• PROMPT:
Locate the line containing "The height and" in the data below. Reproduce it and every following line up to the end, exactly as given.

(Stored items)
+===+

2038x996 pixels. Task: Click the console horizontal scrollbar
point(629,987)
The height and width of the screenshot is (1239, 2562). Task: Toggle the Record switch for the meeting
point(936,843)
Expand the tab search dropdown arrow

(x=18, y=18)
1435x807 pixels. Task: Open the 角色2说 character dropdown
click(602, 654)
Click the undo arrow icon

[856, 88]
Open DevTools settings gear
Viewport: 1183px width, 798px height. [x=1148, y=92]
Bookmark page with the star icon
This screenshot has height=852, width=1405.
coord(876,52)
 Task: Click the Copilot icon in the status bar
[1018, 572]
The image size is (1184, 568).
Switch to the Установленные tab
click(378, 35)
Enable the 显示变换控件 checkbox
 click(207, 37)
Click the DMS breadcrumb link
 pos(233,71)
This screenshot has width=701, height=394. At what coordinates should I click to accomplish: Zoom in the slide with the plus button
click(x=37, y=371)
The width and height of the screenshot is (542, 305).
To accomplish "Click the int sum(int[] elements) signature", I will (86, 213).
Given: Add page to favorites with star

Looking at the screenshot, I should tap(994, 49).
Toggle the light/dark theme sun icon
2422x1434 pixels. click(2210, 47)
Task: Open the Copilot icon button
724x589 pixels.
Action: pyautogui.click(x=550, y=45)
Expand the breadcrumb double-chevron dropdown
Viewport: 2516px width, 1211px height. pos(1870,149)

+===+

• SOLUTION TO THIS PROBLEM:
The height and width of the screenshot is (1239, 2562). Task: Toggle the Record switch for the meeting
point(936,843)
Expand the tab search dropdown arrow

(x=18, y=18)
1435x807 pixels. Task: Open the 角色2说 character dropdown
click(602, 654)
Click the undo arrow icon

[856, 88]
Open DevTools settings gear
Viewport: 1183px width, 798px height. [x=1148, y=92]
Bookmark page with the star icon
This screenshot has height=852, width=1405.
coord(876,52)
 Task: Click the Copilot icon in the status bar
[1018, 572]
The image size is (1184, 568).
Switch to the Установленные tab
click(378, 35)
Enable the 显示变换控件 checkbox
 click(207, 37)
Click the DMS breadcrumb link
 pos(233,71)
This screenshot has width=701, height=394. At what coordinates should I click to accomplish: Zoom in the slide with the plus button
click(x=37, y=371)
The width and height of the screenshot is (542, 305).
To accomplish "Click the int sum(int[] elements) signature", I will (86, 213).
Given: Add page to favorites with star

Looking at the screenshot, I should tap(994, 49).
Toggle the light/dark theme sun icon
2422x1434 pixels. click(2210, 47)
Task: Open the Copilot icon button
724x589 pixels.
Action: pyautogui.click(x=550, y=45)
Expand the breadcrumb double-chevron dropdown
Viewport: 2516px width, 1211px height. pos(1870,149)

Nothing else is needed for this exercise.